*** Data to use ***

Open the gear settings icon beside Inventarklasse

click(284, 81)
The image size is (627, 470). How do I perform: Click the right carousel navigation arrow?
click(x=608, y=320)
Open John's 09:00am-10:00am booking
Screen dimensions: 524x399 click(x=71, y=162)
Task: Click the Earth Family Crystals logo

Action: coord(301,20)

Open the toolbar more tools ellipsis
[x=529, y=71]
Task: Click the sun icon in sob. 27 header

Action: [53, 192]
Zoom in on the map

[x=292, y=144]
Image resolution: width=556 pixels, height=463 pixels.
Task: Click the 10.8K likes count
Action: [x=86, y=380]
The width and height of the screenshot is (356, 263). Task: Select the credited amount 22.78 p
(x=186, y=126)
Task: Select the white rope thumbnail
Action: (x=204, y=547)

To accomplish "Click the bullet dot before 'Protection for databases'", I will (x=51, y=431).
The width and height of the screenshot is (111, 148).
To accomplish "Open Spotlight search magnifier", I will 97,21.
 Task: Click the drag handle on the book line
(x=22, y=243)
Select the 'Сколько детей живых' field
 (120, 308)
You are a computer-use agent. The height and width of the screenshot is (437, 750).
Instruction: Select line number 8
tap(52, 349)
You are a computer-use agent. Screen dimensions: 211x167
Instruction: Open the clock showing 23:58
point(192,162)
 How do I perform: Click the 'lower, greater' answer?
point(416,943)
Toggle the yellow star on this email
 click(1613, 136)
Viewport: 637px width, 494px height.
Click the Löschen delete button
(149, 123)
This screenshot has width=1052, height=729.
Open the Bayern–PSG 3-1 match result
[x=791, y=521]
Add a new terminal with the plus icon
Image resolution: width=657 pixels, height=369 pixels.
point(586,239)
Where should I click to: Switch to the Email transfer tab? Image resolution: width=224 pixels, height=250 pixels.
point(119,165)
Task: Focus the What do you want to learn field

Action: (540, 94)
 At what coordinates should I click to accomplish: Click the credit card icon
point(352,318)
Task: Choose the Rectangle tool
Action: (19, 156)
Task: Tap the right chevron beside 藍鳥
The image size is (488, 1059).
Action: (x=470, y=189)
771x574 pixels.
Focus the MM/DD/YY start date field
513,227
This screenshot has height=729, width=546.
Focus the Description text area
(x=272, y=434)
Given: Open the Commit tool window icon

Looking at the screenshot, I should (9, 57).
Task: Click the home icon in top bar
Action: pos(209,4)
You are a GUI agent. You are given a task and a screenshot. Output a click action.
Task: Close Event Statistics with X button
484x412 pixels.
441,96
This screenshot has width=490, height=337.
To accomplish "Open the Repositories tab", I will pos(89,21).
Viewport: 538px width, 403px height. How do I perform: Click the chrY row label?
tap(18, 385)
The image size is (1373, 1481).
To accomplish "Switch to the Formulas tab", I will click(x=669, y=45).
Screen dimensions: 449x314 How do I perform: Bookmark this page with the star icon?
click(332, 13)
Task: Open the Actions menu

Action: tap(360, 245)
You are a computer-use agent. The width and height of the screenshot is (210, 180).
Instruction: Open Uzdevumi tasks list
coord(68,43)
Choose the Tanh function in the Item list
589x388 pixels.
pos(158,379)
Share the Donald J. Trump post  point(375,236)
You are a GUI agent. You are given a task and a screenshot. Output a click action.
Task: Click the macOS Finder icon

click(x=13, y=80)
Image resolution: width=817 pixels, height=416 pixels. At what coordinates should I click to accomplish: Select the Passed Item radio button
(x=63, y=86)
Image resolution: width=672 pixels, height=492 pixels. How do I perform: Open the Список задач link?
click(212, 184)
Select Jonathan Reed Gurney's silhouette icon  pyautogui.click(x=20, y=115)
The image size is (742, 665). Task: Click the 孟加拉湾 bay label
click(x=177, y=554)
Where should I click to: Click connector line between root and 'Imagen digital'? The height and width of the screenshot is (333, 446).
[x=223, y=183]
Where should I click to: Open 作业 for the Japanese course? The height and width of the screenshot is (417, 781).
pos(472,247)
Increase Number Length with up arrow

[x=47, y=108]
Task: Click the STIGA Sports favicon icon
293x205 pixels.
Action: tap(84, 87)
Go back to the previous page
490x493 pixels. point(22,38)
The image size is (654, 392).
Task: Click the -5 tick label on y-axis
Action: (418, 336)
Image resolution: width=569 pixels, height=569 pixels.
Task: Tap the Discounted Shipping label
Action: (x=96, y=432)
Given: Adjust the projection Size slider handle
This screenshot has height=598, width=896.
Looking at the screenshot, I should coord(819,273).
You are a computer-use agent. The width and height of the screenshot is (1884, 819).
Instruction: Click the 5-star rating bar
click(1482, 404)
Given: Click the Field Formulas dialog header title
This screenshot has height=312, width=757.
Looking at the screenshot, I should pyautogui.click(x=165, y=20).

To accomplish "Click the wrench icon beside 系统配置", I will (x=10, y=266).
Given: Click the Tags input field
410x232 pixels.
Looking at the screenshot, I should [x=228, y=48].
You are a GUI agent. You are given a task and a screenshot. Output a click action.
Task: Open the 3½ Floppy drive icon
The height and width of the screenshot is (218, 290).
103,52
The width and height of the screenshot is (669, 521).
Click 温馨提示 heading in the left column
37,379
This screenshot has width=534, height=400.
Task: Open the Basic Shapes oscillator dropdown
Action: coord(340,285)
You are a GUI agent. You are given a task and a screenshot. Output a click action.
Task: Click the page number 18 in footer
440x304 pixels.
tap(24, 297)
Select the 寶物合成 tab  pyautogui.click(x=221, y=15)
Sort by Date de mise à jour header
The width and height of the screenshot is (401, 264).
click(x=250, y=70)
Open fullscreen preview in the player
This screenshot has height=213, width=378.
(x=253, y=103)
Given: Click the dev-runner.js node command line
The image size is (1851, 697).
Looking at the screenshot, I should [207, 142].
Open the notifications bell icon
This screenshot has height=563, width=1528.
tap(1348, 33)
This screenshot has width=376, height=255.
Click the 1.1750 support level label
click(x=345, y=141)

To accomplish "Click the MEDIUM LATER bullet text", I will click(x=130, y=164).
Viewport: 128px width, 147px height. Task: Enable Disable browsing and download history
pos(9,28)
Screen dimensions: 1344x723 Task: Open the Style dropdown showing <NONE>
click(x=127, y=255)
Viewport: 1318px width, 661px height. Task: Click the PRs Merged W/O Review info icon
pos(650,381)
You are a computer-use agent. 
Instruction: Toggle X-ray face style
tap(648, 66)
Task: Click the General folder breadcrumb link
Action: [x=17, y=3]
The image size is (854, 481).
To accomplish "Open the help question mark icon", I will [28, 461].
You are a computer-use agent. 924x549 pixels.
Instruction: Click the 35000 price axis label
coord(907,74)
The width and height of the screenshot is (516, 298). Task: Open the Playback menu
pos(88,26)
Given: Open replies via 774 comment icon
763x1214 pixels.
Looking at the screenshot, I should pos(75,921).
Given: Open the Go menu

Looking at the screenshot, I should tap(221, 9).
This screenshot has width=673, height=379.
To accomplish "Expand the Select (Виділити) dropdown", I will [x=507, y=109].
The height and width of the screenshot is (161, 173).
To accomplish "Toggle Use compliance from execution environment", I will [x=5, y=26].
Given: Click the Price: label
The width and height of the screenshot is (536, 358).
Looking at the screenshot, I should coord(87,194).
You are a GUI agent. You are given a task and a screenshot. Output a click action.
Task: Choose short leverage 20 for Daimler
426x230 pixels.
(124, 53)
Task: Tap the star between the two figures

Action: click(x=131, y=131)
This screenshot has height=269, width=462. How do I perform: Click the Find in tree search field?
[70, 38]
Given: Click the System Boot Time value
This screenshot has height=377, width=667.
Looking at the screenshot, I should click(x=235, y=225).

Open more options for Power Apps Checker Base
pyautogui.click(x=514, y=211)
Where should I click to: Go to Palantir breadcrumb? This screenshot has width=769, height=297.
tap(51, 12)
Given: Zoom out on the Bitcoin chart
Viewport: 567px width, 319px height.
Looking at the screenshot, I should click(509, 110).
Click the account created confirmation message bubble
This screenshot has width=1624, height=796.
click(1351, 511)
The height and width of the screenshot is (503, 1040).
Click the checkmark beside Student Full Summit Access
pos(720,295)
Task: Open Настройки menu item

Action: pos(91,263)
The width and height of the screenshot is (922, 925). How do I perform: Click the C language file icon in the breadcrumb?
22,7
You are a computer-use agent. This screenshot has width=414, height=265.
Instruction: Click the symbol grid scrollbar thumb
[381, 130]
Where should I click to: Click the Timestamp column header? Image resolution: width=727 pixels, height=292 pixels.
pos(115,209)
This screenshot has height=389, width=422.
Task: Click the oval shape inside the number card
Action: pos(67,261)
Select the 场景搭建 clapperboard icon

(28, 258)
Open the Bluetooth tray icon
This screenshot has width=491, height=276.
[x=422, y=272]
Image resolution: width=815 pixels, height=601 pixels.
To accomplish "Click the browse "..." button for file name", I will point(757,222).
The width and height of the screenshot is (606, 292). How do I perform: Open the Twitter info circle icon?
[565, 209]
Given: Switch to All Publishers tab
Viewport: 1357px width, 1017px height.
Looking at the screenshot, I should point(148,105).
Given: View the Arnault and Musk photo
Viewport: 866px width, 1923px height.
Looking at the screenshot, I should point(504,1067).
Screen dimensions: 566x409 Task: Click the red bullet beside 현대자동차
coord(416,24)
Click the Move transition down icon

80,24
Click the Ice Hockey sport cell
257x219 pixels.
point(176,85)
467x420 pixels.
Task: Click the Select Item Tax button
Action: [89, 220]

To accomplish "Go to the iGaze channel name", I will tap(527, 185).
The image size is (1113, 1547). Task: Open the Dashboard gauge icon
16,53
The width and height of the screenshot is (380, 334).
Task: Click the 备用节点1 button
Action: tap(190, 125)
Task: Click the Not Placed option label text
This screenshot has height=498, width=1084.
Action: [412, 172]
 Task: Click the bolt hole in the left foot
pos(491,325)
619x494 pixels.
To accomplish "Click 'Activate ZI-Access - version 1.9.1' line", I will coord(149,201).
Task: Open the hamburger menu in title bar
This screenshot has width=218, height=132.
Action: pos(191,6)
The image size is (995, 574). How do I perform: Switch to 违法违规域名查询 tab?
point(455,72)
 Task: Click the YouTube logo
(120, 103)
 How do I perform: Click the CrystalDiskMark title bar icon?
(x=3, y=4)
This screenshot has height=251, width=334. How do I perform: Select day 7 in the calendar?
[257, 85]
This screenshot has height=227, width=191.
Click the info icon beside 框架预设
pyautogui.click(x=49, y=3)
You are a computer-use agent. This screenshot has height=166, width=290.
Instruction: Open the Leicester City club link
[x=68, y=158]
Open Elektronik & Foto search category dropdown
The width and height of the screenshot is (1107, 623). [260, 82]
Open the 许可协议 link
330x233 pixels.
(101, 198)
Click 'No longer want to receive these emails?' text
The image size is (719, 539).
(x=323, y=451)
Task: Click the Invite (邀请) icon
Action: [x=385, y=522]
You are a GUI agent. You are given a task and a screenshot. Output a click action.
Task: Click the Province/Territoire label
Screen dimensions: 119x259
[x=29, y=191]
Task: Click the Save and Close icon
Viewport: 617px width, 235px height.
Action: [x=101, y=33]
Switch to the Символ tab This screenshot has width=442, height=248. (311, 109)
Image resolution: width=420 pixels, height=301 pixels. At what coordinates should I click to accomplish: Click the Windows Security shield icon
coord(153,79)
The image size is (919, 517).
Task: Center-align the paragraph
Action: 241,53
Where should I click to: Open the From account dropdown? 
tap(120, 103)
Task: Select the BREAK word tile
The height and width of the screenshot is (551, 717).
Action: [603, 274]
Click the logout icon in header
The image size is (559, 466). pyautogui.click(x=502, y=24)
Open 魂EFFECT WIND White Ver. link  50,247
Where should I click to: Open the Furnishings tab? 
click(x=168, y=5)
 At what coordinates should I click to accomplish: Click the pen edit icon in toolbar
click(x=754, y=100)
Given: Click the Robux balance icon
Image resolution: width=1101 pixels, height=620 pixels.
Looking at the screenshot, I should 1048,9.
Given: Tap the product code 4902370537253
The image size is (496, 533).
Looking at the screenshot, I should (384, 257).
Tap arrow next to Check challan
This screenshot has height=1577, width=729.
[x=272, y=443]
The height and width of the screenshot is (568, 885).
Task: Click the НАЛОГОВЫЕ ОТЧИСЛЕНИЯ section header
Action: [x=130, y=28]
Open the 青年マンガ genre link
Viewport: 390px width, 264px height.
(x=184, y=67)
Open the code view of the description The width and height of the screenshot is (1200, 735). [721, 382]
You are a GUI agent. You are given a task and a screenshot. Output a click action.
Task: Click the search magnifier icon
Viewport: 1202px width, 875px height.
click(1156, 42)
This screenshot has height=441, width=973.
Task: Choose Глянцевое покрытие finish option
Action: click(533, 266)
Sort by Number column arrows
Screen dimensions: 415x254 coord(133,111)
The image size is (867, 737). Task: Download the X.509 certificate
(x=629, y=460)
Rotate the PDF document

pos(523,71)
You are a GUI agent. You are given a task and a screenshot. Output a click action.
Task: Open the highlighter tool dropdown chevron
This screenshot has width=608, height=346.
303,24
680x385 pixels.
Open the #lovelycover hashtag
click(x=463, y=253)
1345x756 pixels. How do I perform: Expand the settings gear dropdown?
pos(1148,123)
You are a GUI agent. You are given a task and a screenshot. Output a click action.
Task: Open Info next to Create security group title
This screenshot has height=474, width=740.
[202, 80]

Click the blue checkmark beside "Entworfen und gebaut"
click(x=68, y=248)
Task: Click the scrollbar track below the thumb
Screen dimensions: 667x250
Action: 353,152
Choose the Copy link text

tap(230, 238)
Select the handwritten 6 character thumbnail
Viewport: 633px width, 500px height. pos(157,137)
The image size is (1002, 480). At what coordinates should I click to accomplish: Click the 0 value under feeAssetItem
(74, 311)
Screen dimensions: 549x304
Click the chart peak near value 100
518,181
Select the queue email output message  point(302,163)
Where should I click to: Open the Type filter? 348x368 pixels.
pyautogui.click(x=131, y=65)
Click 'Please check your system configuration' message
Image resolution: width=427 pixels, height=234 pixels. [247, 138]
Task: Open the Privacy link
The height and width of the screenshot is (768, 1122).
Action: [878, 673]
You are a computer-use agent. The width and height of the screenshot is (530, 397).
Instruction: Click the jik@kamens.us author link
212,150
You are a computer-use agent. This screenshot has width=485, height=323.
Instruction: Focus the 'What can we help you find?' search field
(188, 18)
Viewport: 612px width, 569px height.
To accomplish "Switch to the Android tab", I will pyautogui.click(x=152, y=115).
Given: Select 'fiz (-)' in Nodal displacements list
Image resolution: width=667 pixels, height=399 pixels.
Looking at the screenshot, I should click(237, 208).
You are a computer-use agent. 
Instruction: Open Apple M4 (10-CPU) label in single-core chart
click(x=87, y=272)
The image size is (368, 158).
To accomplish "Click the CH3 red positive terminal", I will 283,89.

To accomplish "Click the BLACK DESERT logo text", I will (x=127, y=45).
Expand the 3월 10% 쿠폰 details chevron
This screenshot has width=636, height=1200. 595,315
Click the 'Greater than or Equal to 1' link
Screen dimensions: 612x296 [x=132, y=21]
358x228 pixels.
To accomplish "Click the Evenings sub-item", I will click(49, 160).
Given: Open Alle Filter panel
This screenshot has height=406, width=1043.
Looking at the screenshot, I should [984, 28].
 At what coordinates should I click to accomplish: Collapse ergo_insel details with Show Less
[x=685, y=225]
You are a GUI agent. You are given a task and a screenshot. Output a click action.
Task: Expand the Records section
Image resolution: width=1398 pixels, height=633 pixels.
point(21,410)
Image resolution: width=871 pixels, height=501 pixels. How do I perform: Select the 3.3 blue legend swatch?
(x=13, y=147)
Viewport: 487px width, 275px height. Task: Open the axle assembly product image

*** End of Data to use ***

• [What is being asked]: Keeping every character as it is, restate the lines above that run from the line with "Click the Ice Hockey sport cell" through the line with "Task: Click the Not Placed option label text", both included, and nothing else.

• [Written response]:
Click the Ice Hockey sport cell
257x219 pixels.
point(176,85)
467x420 pixels.
Task: Click the Select Item Tax button
Action: [89, 220]

To accomplish "Go to the iGaze channel name", I will tap(527, 185).
The image size is (1113, 1547). Task: Open the Dashboard gauge icon
16,53
The width and height of the screenshot is (380, 334).
Task: Click the 备用节点1 button
Action: tap(190, 125)
Task: Click the Not Placed option label text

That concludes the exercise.